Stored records
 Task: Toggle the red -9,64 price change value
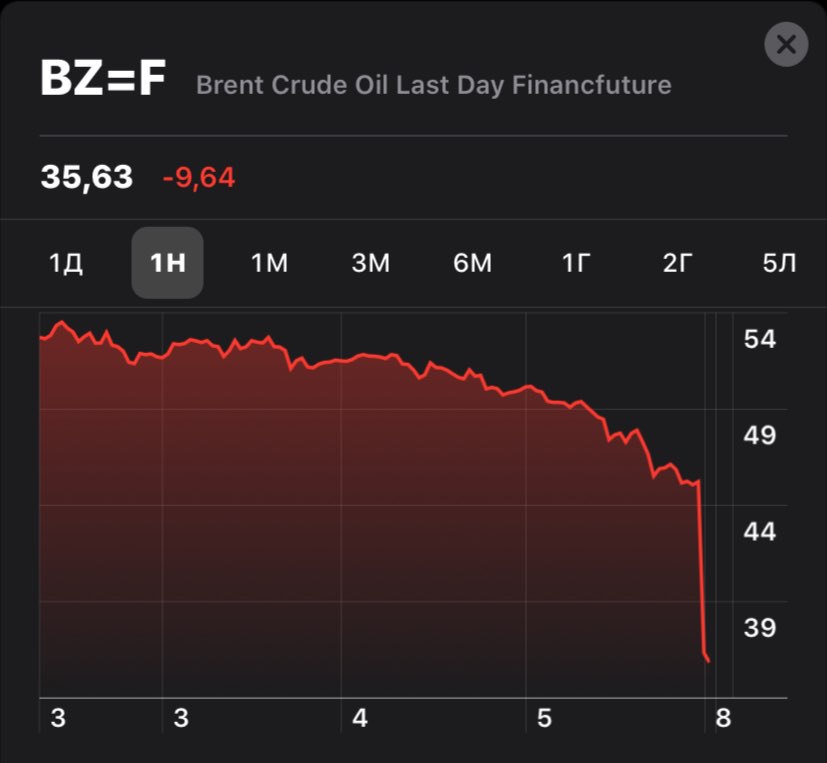[199, 179]
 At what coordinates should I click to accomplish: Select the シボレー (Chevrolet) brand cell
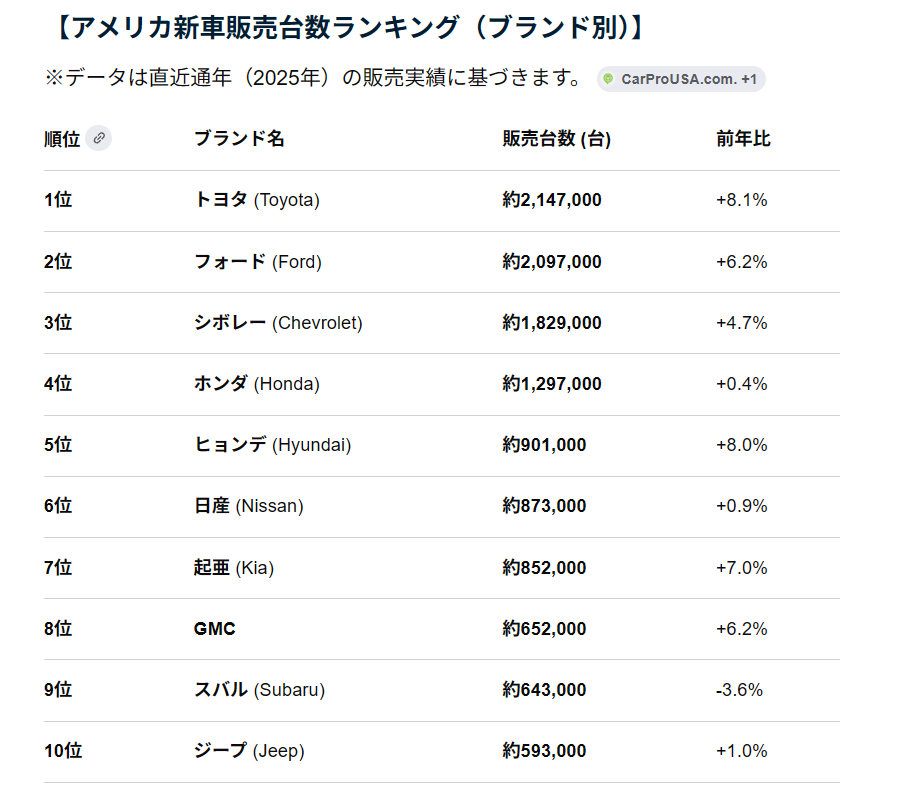[x=278, y=322]
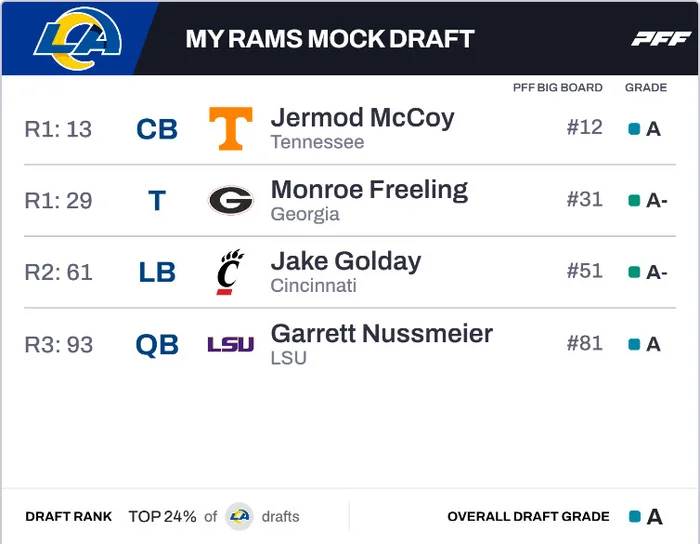Viewport: 700px width, 544px height.
Task: Click the PFF logo at top right
Action: (x=660, y=39)
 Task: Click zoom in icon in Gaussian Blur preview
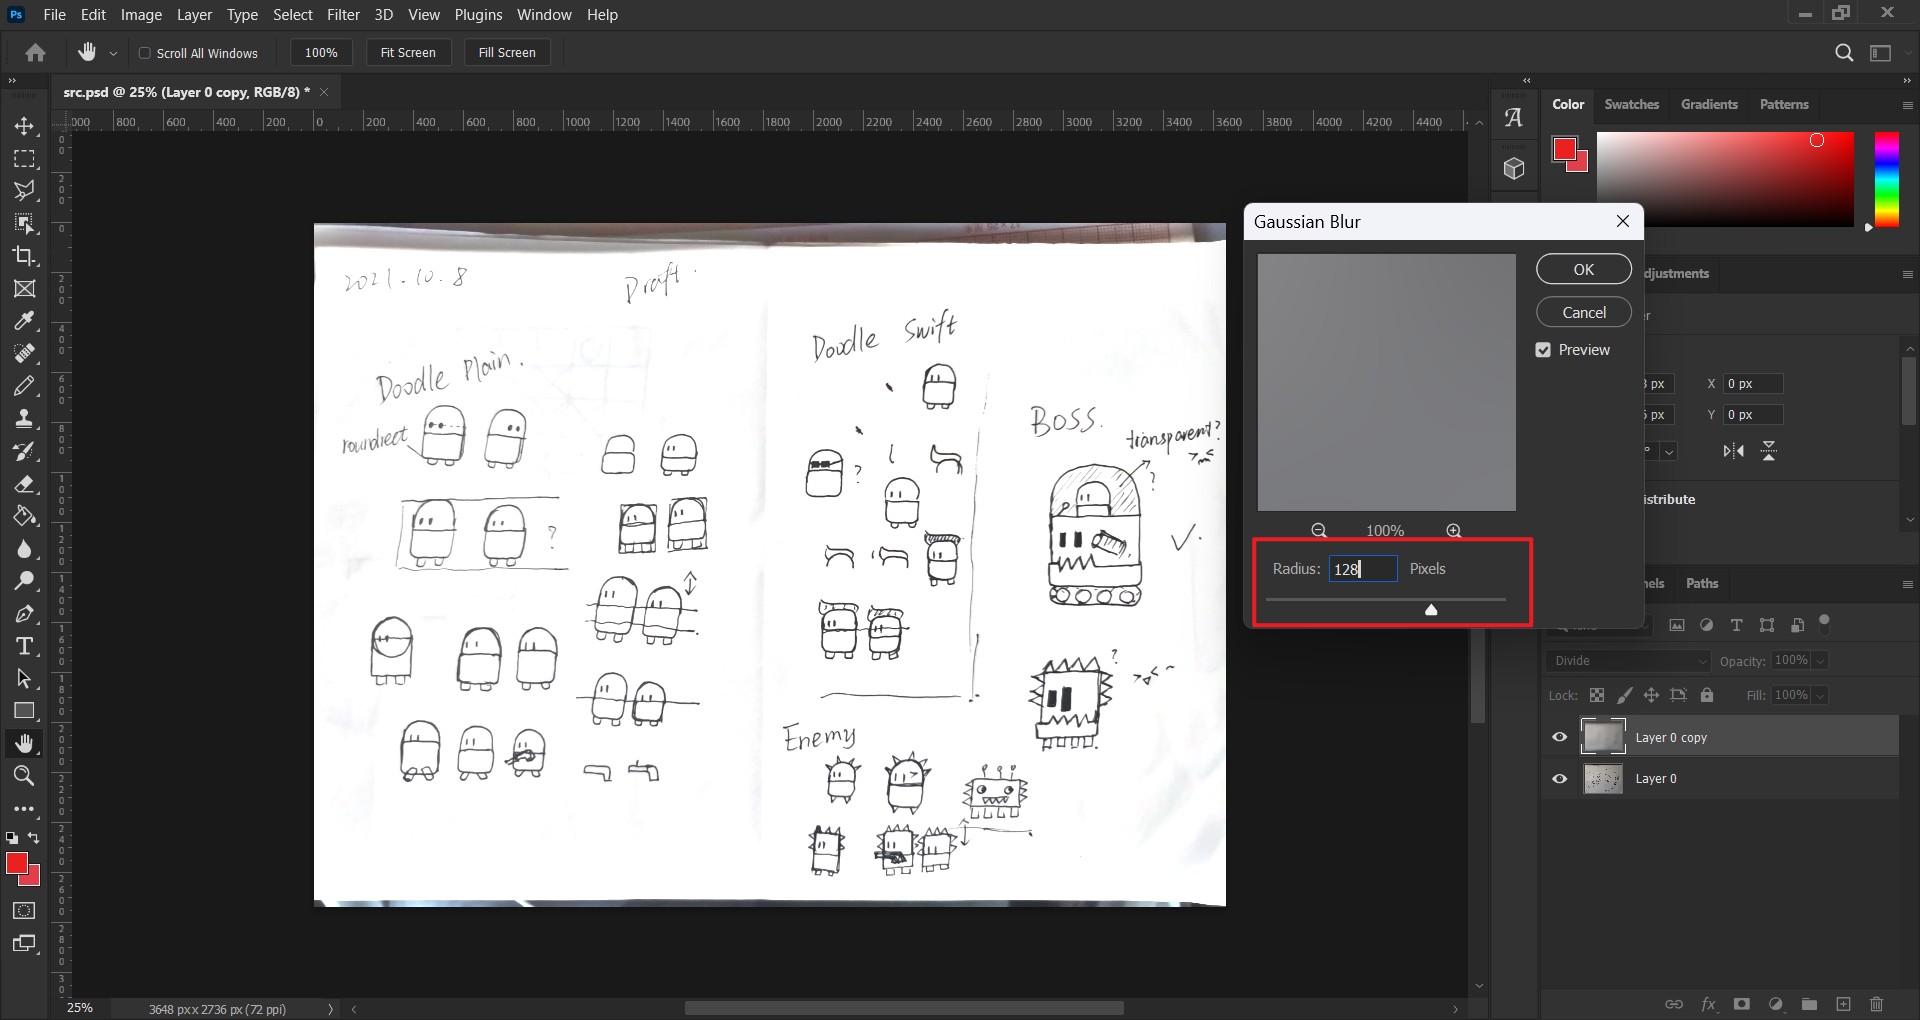(1453, 531)
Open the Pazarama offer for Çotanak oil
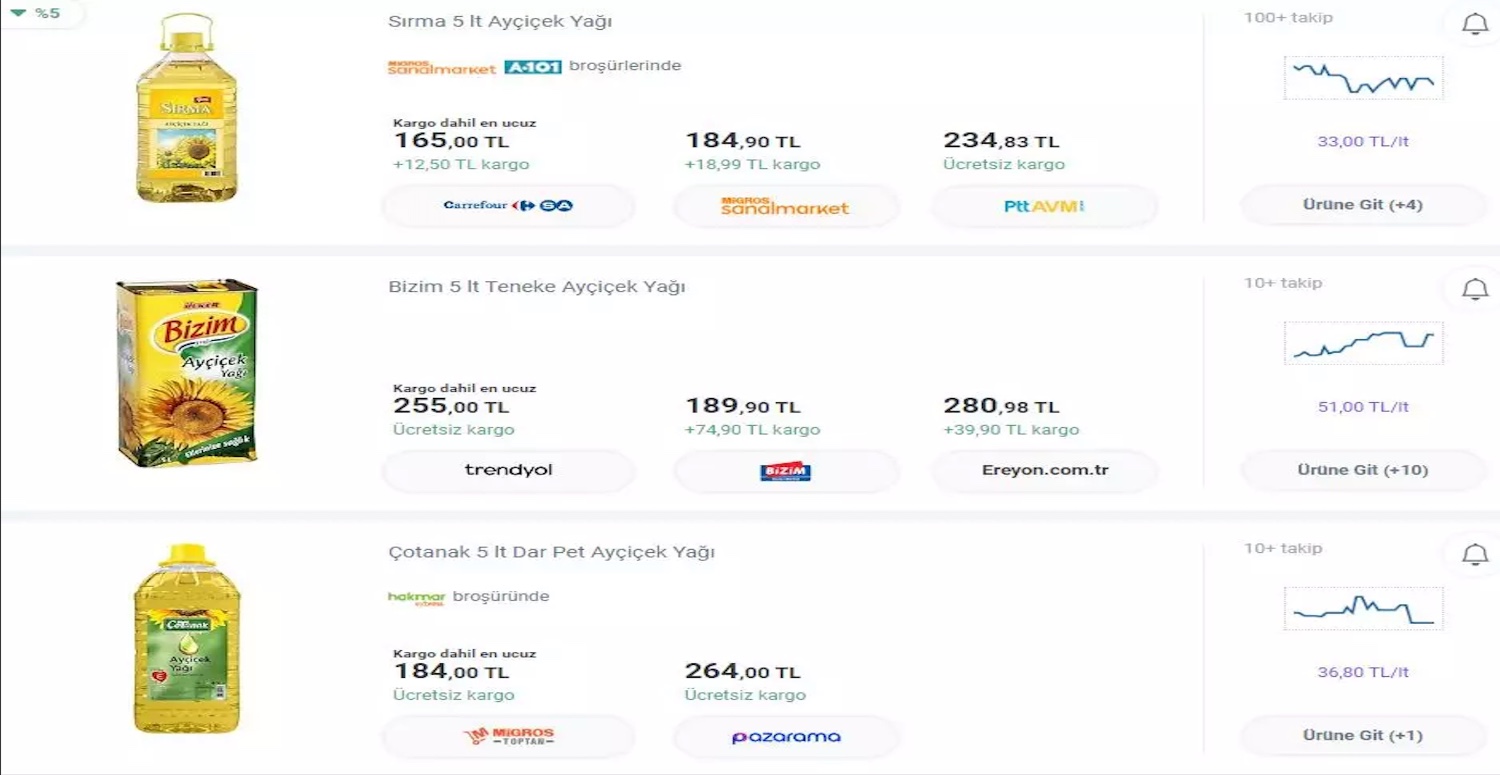1500x775 pixels. tap(785, 737)
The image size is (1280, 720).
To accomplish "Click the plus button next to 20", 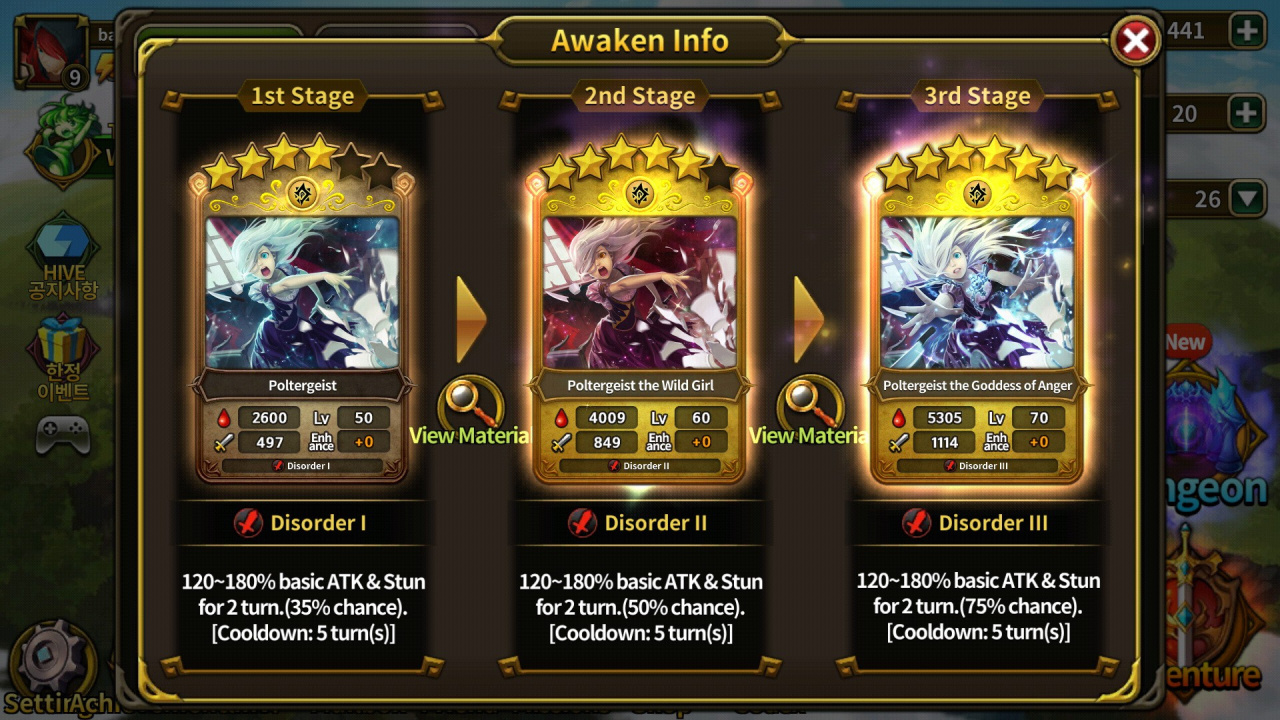I will tap(1247, 113).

> _Requirement_
Starting with the first line of the data above and ending with the line containing "The image size is (1280, 720).", please restate every line exactly, leaving images out.

> _Answer to this problem_
 Task: Toggle the red -9,64 price change value
[199, 179]
 At what coordinates should I click to accomplish: Select the シボレー (Chevrolet) brand cell
[x=278, y=322]
Viewport: 700px width, 544px height.
Task: Click the PFF logo at top right
Action: (x=660, y=39)
 Task: Click zoom in icon in Gaussian Blur preview
(1453, 531)
Open the Pazarama offer for Çotanak oil
1500x775 pixels. tap(785, 737)
The image size is (1280, 720).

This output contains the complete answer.